Quote:
Originally Posted by HarryT
I imagine you did your work with laser-printed documents? These are going to be a lot cleaner - and hence more accurately scanned - than grubby old paper books.
|
The technical reports were vintage 30-40 year old Government Printing Office--likely linotype. The books were mostly hardcovers and a couple of paperbacks. Punctuation was rarely an issue.
The quality of source paper turns out to be a big determinant. Font size, too.
For personal use I processed a vintage ACE double (PEOPLE MINUS X/LEST WE FORGET THEE EARTH), yellowed and falling apart, on my cheapie Canon Scanner (slower but still good enough) and it still did a fine job. The biggest issue was still snipped sentences and paragraphs and those I could easily catch by changing font sizes in word and forcing reflows.

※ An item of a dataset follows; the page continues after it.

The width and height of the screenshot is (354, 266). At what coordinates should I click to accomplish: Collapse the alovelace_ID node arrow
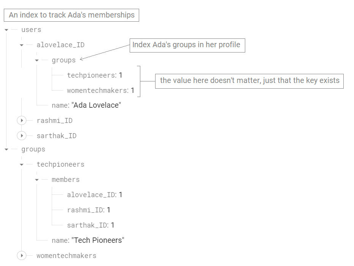[22, 45]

The workflow I used was to save each double page scan as "true page" MS Word and then feed it to Wordpad to get a single column text stream. That went into MS word where I set the paragraph indents to an inch or so and reveal paragraph markers. That exposed most of the non-indented lines that needed to be merged back into the paragraph. The spell checker highlighted any character issues.
(Shrug)
The intended output was a clean readable document, not a print replica. (After all, author manuscripts are rarely perfect when the publisher gets them.) For corporate publishing purposes, that should be *cheaper* than processing a typical author manuscript submission, cost-wise, because it wouldn't require content editing.
The cost of doing a good scan in a corporate environment shouldn't be a deterrent. *If* you know what you're doing and you care about doing a good job. Which, admittedly, not all corporate publishers do, given some of the poor ebooks they have sold in recent times. But that's a different discussion, no?